I was sitting around a table b********g about games with gamers instead of gaming, and one of them said that he wished he loved anything like I love Kingdomino. Someone pointed out that he was sitting next to his girlfriend, and she replied that she wished she loved anything like I love Kingdomino, too. I don’t know that I can explain that, but I will try.
Setup/Teach/Playtime | Ease of Teach | Age | Production | Toyness |
2/2/15 | Family | 5 | 2 | |
Theme | Strategy | Tactics | Luck | Interaction |
1 | 2 | 4 | 3 | 3 |
Theme Immersion | Player Count | Portability | Mechanic | Uniqueness |
1 | 2-? | 2 | Draft, Tile Laying | 4 |
I’ve heard it called painfully, joylessly, simple: you draft domino style two-sided tiles into a tableau you’re building around a twee little three dimensional castle, and score points based on the contiguous areas you build. The drafting mechanic is clever, with tiles laid out in order of their value and turn order determined by the tile you take on the previous turn. So if you take the most valuable tile in one round, you’ll be going last the next round. There are crowns on the tile that act as a multiplier, giving you points based on the number of crowns in a territory multiplied by its number of tiles. That’s pretty much the game.
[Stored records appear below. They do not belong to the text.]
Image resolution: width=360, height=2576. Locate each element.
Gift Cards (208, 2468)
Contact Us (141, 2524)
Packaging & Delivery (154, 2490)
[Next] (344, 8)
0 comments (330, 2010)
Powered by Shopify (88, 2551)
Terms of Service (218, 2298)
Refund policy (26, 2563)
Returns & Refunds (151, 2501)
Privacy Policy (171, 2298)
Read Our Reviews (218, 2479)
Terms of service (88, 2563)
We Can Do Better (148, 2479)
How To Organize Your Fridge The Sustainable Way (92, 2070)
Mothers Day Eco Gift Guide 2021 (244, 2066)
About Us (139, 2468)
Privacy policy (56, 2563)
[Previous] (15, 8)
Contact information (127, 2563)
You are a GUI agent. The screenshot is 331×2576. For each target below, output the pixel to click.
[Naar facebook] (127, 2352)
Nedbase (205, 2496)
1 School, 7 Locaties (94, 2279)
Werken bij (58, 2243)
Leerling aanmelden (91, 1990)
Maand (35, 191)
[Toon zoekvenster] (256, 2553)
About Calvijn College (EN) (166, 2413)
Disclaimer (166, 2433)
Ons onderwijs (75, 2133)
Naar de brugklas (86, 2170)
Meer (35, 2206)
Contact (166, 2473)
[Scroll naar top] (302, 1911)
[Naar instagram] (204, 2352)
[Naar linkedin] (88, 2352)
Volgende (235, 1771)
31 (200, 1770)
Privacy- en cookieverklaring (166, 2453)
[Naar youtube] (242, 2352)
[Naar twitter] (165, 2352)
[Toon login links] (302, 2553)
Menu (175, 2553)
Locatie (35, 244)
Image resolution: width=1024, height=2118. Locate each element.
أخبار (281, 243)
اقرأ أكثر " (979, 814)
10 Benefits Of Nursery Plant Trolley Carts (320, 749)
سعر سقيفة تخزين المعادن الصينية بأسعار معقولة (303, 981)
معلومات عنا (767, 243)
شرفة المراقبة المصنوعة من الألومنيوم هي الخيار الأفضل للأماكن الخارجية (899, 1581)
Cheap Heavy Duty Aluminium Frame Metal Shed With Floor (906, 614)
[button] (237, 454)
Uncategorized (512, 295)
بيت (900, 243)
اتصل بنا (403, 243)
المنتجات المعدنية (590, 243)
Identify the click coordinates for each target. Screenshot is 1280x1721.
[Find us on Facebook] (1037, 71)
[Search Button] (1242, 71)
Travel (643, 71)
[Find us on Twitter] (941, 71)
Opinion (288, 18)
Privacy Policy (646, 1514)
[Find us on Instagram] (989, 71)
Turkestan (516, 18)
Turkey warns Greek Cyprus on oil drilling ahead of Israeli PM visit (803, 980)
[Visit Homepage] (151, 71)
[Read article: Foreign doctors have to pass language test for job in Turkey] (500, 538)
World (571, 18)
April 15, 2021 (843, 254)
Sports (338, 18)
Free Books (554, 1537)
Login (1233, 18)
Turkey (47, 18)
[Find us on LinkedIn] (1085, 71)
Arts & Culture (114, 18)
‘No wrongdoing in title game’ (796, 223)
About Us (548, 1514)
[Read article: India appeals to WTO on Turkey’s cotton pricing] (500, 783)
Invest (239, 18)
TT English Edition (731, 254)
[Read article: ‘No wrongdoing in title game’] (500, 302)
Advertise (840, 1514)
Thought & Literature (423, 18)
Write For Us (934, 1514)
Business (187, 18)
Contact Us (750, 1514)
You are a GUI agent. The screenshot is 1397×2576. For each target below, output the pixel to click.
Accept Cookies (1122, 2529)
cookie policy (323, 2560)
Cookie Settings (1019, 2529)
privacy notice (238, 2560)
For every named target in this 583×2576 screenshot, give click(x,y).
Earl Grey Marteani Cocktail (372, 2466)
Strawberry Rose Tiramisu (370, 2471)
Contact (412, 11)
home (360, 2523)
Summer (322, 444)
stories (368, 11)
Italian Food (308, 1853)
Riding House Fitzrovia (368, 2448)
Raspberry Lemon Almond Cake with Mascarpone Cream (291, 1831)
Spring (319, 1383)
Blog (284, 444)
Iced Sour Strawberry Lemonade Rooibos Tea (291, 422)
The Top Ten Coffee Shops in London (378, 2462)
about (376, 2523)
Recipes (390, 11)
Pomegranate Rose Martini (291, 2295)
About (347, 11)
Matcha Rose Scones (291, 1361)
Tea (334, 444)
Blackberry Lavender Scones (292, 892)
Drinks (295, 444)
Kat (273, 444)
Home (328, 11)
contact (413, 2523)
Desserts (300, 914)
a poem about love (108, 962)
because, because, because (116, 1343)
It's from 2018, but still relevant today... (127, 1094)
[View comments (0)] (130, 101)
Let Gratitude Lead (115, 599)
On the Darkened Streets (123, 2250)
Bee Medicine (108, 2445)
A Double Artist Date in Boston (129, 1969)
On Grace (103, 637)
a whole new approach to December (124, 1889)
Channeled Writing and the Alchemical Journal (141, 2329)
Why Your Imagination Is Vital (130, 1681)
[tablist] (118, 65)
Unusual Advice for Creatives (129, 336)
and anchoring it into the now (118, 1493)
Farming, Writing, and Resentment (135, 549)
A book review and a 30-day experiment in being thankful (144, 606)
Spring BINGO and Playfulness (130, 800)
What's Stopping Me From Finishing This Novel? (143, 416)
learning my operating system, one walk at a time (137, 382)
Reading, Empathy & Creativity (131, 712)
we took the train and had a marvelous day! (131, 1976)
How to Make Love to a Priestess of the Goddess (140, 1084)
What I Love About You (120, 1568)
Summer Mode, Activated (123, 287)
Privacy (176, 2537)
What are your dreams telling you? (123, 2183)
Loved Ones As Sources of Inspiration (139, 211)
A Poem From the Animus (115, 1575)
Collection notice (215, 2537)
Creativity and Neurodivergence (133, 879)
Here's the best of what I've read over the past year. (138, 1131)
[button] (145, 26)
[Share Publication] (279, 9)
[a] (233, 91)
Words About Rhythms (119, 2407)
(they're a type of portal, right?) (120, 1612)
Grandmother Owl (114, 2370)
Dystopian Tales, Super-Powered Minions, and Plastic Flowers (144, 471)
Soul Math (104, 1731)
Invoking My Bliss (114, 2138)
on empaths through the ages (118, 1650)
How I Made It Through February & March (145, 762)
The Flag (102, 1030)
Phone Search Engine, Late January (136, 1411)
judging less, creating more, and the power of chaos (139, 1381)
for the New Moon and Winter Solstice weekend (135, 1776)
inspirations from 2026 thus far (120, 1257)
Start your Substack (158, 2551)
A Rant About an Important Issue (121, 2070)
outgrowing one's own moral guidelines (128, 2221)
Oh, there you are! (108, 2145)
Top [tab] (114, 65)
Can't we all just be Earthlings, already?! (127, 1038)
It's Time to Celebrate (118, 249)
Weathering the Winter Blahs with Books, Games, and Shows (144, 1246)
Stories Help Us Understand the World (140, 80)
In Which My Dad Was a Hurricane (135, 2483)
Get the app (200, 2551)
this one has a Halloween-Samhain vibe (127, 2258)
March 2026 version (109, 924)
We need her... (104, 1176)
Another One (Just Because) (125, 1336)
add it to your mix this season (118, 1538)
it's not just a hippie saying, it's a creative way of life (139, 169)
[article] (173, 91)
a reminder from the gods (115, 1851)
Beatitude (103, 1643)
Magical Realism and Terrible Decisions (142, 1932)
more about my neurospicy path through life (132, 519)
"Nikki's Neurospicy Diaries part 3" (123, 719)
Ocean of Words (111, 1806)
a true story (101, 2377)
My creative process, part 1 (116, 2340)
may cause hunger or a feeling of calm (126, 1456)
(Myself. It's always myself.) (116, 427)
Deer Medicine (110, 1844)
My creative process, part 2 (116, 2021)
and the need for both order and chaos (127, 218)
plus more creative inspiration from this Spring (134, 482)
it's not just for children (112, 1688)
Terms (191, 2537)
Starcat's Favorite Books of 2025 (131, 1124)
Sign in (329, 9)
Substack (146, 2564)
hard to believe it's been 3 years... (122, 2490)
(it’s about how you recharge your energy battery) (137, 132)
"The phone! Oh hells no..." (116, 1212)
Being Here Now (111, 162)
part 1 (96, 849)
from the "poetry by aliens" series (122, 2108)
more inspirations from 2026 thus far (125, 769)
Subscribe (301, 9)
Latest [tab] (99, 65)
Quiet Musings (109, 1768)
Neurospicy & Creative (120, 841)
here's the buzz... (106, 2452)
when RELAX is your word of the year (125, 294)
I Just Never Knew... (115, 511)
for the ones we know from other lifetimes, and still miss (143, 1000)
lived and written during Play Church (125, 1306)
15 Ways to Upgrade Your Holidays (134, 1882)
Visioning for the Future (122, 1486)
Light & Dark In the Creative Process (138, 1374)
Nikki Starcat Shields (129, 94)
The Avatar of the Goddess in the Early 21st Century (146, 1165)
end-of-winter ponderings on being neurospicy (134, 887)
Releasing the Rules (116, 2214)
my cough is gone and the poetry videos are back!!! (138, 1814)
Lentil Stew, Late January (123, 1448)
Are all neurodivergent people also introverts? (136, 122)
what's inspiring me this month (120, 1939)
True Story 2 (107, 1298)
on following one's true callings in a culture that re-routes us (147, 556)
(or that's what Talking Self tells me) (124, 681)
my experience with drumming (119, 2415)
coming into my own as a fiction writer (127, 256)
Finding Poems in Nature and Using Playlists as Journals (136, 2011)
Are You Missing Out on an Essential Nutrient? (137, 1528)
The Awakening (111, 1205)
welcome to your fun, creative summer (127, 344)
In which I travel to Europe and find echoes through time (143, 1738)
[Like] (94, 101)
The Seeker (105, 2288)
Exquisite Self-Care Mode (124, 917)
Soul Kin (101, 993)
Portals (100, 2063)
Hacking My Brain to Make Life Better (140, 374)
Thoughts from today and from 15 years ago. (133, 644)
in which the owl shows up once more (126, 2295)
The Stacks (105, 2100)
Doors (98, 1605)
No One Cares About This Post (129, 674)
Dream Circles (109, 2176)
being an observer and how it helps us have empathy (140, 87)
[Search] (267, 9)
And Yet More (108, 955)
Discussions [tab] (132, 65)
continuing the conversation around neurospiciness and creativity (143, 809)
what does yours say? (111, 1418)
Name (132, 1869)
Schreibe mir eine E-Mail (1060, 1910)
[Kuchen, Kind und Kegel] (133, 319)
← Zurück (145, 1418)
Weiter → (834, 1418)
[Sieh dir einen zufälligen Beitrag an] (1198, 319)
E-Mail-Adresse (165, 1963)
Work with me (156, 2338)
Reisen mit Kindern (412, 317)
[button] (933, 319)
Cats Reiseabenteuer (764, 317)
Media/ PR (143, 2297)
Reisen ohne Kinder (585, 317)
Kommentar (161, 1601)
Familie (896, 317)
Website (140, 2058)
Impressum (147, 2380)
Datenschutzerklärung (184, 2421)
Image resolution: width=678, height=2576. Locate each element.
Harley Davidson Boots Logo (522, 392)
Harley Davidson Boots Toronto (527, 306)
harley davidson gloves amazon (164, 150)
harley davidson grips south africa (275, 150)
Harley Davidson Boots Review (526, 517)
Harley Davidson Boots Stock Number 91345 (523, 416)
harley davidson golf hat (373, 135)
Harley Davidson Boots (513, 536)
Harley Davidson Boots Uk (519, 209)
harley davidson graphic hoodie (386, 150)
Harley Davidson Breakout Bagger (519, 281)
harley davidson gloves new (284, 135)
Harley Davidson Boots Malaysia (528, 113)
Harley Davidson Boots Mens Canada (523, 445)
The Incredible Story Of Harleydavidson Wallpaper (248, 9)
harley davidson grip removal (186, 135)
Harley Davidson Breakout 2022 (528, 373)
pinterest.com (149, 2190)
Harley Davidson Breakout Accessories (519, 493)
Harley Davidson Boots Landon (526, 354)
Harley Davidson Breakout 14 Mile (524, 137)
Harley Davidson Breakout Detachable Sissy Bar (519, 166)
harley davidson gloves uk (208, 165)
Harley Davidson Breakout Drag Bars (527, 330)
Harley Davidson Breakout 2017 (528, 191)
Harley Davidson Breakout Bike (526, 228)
So simple, but I find it elegant, and deep. This is especially true as you increase the size of your tableau, as the simple task of assembling a grid out of rectangles begins to break your brain. I’ve tracked more plays of it than any other game I’ve played. The takaway: this is a game I can teach and play and set up and tear down in 15-20 minutes, and play with my friends who don’t usually game. Kingdomino won the scpeil de yaris, which means something, including KD being too light for “gamers” to consider. I find it very impressive that I have trouble getting KD out at game nights, but not on a kitchen table.
So I get to play it with my best friend, who I’ve successfully taught two other games in four years. It’s easy to play, in the best and most comprehensive sense. And I’m still engaged, although I leave game night pissed if I haven’t played a ninety minute euro. I do now prefer, after a warm-up, to play 7×7, which is a suggested two player variant on the base game, in which you create a 5×5 grid. This is the favored play style of the games’ designer, Reiner Kinitzia, and mine, although I also like to go bigger.

A 7×7 grid with two players is the most you can get out of the base game- if you only have one copy. I’ve played an 11×11 two player game of Kingdomino, and a 7×7 seven person game, the latter being my grandest accomplishment of GenCon 2018.
Technically it was a mixed game, containing both Kingdomino tiles and Queendomino tiles. Queendomino is a gamified, slightly more complicated variant, and adding one set of it to two sets of Kigdomino tiles let me run the game. Also made it wildly unbalanced. And incredibly fun, although you never know how much fun is really sleep deprivation when you don’t wrap a game until six in the morning. We were the only gamers left in the football stadium they open up for the con. A security gaurd came over just to ask what was keeping us going. The team I demo with has already, (CGE imps!), asked for a repeat this year.
So Kingdomino’s simplicity means that you can play it with almost anyone, and expand it redonkulously. I’ve played it more than any other hobby game, and I still enjoy it. It’s cute, it’s portable, it’s cheap, (until you start compulsively buying more and more copies). In the debate between playing for the game and playing for the people, I tend to fall on the people side, and Kingdomino helps me remember that. In fact, I’m going to go try to find some copies I can trade for.